Rode it this morning - Perfect fit. Amazing bike. The pedals are only temporary until I can afford clipless and shoes - oh well, soon enough.


----------



## Cereal_Killer (Dec 11, 2005)

Good choice on a bike. I have the 2007, and like others have said, the only thing I would change is the wheels, and I changed the saddle. I got mine late last year, but haven't been able to ride it much due to health reasons. But the little I have been able to ride, it's perfect for me. I think the geometry lends itself to people coming over from mountain biking, which is my case also. I love mine, and can't wait to get healthy again so I can ride. Enjoy your bike, and let us know how things are going once you get some more saddle time in.


----------



## Saving Hawaii (Oct 2, 2008)

Little bummed as my nice, beautiful '07 is toast having not seeing a curb in the middle of a path while I was hauling... and after a little over-the-bars action, I was pleased to discover that my frame felt as chewed up as I did.

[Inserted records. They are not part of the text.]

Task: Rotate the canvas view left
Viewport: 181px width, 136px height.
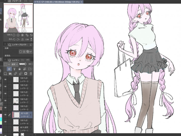Action: (x=14, y=39)
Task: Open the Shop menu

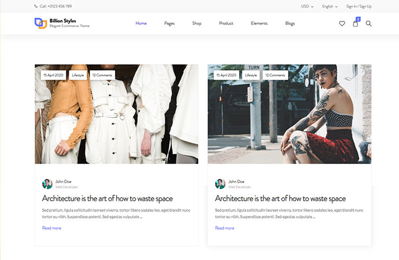Action: pyautogui.click(x=197, y=24)
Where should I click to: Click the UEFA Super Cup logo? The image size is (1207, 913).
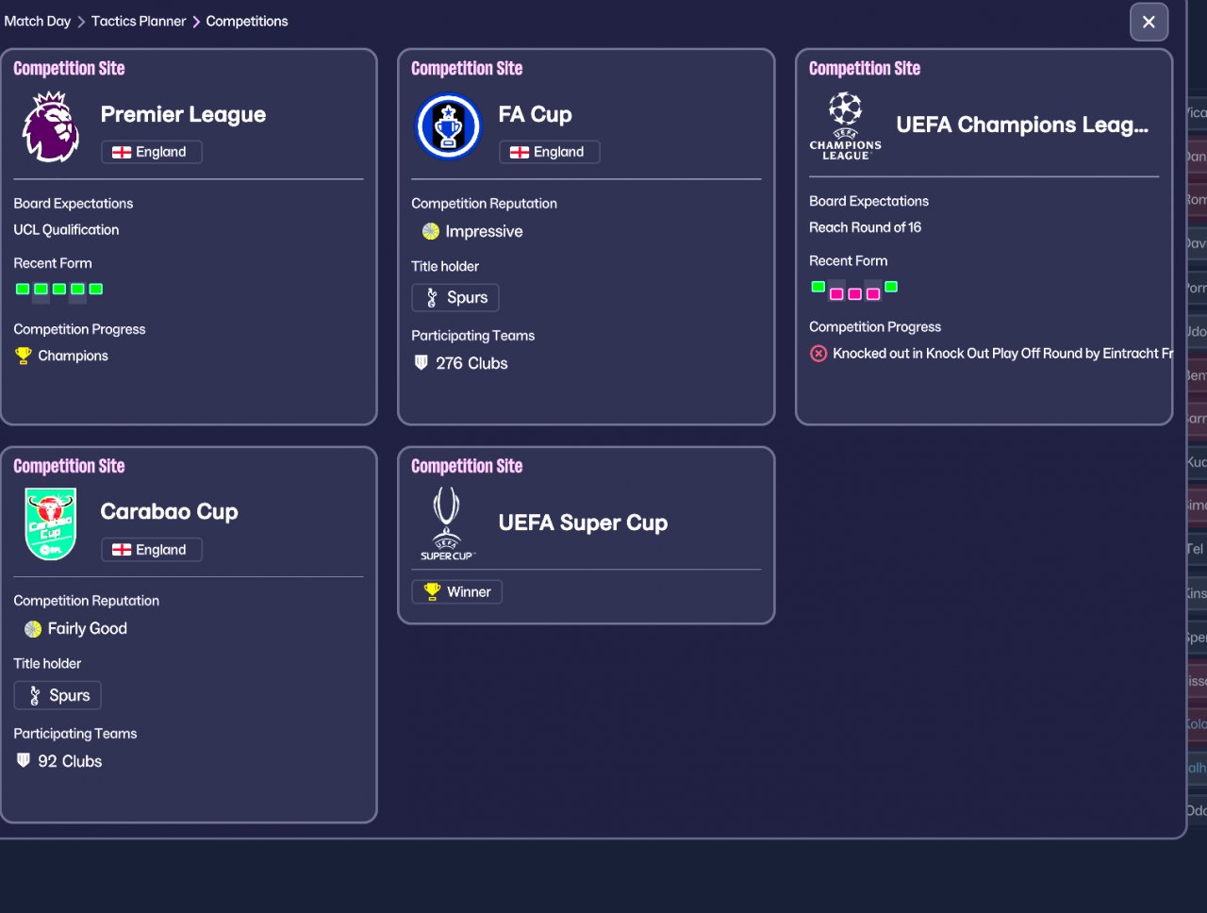point(447,523)
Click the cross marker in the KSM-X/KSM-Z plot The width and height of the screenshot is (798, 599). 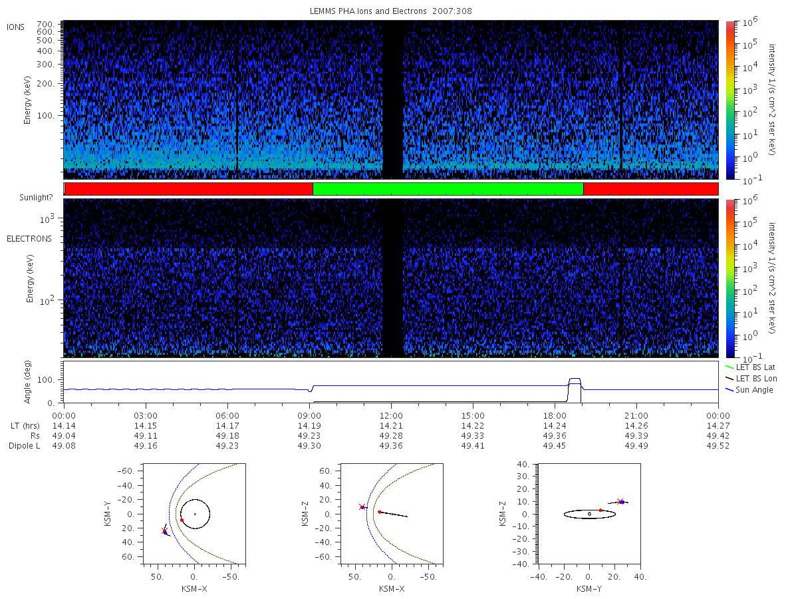pos(362,506)
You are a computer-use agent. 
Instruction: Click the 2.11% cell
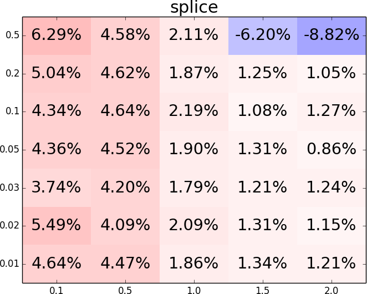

Lucky for me, Trek honors their warranty, and I'm getting a replacement (Trek 2.1) frame for a few hundred, plus needing to replace a couple other components. The replacement frame seems a bit of a step down (less carbon)... but that's not my real complaint... the ho-hum Trek paint job is definitely gonna cost me some extra out-of-pocket, considering I'll need to repaint it.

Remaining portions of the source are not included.